According to the conclusions of his study published on June 15, 2022 in the ACS Journal of Agricultural and Food Chemistry, lager – that is to say a bottom-fermented beer, mostly lagers – can participate in bacterial diversity in within the intestines. This set of microorganisms, also known as microbiota, is a subject that has been attracting the attention of the scientific community for several years now.
The microbiota and the billions of bacteria that make it up could indeed protect us from certain diseases, even if it is important to take this statement with a grain of salt until it is scientifically established, said researcher Christine Durif-Bruckert in 2018. Some go so far as to speak of a possible influence on aging or even on mental health, hence the nickname of the digestive system: the second brain.
The virtues of polyphenols
But back to our binouze. In this new study dated June 15, twenty-two men were asked to drink 33 cL of beer daily with or without alcohol, for four weeks. They were also asked not to change their eating habits during this period.
Blood and fecal samples were taken before and after. During the comparison, the scientists noticed that the participants presented “an increase in the bacterial diversity of the intestine”. Alkaline phosphatase levels, “a marker of intestinal health”, were also checked. Again, an improvement was seen.

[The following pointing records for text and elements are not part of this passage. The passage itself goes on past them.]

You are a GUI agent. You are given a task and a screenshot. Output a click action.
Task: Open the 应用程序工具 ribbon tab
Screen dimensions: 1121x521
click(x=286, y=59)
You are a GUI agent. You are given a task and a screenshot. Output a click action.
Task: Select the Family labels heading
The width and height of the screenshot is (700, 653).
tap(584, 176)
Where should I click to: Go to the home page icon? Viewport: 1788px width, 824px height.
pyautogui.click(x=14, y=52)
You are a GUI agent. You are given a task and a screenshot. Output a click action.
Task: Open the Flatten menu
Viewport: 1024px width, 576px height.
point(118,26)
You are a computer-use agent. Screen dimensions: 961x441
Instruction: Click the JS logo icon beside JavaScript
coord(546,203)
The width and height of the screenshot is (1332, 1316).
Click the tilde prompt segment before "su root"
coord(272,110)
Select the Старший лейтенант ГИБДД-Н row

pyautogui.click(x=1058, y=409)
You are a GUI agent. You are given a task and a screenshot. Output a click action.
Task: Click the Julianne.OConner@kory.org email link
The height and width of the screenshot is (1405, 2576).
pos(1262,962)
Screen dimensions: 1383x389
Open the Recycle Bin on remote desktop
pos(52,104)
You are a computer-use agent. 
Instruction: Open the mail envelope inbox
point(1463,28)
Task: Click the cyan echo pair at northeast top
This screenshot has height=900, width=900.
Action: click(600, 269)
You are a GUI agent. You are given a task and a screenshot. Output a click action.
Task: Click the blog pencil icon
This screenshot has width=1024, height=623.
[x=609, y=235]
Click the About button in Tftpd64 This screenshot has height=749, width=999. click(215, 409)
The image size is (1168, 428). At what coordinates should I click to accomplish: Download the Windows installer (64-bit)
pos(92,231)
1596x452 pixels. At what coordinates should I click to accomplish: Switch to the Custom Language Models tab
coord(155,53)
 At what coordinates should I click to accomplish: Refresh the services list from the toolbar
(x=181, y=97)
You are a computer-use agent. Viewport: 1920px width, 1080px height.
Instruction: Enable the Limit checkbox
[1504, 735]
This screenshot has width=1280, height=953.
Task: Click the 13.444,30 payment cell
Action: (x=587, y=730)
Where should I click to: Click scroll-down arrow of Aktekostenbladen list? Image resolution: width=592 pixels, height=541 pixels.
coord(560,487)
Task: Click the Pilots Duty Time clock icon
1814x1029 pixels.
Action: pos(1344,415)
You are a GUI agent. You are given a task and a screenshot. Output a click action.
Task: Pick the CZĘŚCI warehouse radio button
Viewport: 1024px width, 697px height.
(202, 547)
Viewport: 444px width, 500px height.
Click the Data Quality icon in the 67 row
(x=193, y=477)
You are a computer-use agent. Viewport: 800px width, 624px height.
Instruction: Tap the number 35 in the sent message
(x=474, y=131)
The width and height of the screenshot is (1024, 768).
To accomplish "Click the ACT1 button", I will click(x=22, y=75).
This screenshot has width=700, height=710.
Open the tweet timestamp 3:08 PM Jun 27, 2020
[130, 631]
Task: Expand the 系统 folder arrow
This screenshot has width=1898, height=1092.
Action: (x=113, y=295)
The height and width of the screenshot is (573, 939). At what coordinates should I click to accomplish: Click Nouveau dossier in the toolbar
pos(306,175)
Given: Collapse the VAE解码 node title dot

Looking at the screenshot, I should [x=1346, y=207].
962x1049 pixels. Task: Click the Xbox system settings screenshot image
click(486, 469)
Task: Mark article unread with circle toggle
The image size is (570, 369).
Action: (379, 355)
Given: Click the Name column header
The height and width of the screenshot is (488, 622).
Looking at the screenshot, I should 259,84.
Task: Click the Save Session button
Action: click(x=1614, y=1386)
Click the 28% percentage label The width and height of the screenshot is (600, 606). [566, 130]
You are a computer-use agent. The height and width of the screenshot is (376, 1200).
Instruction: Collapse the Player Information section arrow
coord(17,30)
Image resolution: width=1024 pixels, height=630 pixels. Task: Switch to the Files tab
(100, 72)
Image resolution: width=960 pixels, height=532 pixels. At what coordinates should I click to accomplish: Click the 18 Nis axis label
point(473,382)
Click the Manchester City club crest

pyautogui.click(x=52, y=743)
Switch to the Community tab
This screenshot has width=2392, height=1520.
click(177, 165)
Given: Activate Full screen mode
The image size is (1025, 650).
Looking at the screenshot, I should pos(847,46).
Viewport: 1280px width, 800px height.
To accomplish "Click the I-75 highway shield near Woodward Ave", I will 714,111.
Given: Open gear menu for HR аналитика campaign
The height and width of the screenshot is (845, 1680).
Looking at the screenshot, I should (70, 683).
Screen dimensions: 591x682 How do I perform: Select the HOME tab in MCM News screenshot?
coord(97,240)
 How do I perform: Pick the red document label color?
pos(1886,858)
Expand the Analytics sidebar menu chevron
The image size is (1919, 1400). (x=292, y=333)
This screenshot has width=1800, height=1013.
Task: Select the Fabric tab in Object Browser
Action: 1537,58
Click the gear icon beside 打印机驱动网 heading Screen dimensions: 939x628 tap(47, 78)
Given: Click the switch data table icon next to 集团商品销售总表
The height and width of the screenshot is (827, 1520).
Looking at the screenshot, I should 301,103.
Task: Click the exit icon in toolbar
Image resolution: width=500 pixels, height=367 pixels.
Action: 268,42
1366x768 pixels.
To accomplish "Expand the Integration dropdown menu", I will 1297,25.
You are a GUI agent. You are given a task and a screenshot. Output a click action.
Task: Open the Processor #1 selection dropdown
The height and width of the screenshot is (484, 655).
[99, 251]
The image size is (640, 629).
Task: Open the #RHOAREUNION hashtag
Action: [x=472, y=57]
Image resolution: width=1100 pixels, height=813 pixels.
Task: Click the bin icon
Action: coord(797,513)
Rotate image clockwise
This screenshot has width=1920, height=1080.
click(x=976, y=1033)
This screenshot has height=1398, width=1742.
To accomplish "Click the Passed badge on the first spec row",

Importantly, the results were similar in the two groups of men, whether they drank beer with or without alcohol. This suggests that the beneficial effects of the beverage on the microbiota are independent of whether it is alcoholic or not. For scientists, this could have a link with polyphenols, molecules with multiple virtues found in many fruits and vegetables.
What about women? Although they were not included in this study, previous work that included individuals of both sexes had already shown that the consumption of alcohol-free beer for thirty days improved the diversity of the microbiota.
Be careful, however: given the dangers of heavy alcohol consumption, the research team recommends preferring alcohol-free lagers. That’s good: this market is booming.